I found so many people who were feeling the same way I was, and while I didn't really want anyone else to feel that way, I was glad to know I was not alone. Tumblr was my out, it was my way to feel like a normal person again. I spent so much time talking to people I related to. There are friends that I made that I still have to this day. Some I still have on my social media. And I've even traveled to Vancouver to meet someone before.
Tumblr is a strange place, you can find anything you're looking for on Tumblr. I think the day I crossed the line to the side of Tumblr that had to do with mental health, I knew that I wasn't alone, all of these posts I was reblogging. I was finally feeling normal. Weird? Maybe, but true.
There are so many different types of people, there are so many sides to Tumblr that anyone could honestly make friends. For the longest time, I was a part of this group that was volunteer, of people who wanted to help others struggling with their mental illnesses. It still exists today, but I have since stopped following it.

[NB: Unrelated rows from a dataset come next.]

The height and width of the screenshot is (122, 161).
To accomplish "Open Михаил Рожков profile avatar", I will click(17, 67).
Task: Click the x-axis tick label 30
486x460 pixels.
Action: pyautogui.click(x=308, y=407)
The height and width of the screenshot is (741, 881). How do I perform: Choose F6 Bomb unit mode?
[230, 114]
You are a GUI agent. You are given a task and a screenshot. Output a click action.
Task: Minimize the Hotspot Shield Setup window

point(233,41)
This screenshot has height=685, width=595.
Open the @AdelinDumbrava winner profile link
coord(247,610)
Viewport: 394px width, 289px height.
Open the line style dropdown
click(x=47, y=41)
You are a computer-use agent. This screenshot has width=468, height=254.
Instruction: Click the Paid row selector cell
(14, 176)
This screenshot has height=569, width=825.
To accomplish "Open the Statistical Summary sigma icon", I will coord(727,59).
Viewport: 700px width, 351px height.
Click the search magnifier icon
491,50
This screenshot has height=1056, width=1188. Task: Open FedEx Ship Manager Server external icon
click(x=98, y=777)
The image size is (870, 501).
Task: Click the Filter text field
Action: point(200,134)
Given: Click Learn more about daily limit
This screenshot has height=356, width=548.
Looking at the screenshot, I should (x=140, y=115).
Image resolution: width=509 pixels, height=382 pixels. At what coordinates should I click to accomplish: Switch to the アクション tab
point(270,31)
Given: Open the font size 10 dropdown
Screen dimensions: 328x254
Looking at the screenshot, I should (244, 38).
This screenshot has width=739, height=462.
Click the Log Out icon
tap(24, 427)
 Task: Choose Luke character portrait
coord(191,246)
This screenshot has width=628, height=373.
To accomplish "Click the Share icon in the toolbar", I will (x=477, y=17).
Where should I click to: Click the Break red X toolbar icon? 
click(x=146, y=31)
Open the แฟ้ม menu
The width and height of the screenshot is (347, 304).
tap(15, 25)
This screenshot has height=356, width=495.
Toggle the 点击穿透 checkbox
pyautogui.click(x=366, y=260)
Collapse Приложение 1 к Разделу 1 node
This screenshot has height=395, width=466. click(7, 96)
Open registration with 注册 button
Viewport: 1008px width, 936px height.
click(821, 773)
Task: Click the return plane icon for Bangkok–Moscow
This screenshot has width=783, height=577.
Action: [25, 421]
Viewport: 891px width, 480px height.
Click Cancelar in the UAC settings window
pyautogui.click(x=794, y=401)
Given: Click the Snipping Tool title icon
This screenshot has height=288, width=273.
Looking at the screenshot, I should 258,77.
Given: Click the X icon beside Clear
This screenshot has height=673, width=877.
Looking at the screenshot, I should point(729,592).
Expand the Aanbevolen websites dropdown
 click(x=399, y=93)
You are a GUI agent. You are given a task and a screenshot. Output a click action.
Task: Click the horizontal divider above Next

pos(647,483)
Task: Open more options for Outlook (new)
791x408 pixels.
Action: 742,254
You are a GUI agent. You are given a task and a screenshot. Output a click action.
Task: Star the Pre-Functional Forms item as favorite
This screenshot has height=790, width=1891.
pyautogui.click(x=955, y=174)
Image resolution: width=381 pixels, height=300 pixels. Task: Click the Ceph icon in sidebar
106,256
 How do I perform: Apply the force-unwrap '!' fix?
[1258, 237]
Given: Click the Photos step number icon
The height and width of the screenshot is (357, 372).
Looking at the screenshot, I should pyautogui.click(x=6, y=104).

All I know is that Tumblr has helped me through many different things in my life. Between the people I've met, and just the posts that you can find about anything and everything. It's almost as if no matter what you're thinking or feeling, you know you're not alone because you can typically find someone else who agrees or is feeling that way.
Tumblr just helps me to feel more alive and I think that even in the worst times of my life, I could turn to Tumblr and feel safe. I felt like regardless of what happened in my life, Tumblr would be there and I could use it to cope with the thoughts and feelings I was having.
To this day I use Tumblr, but now I use it in a different way. I still use it to escape when I need it, but that's much less often now. Usually I just use my Tumblr now to help others, or to just be myself. I find that Tumblr helps me live my life to the fullest, because I can find people who remind me that you are the number one person in your life and you are in control of your own happiness.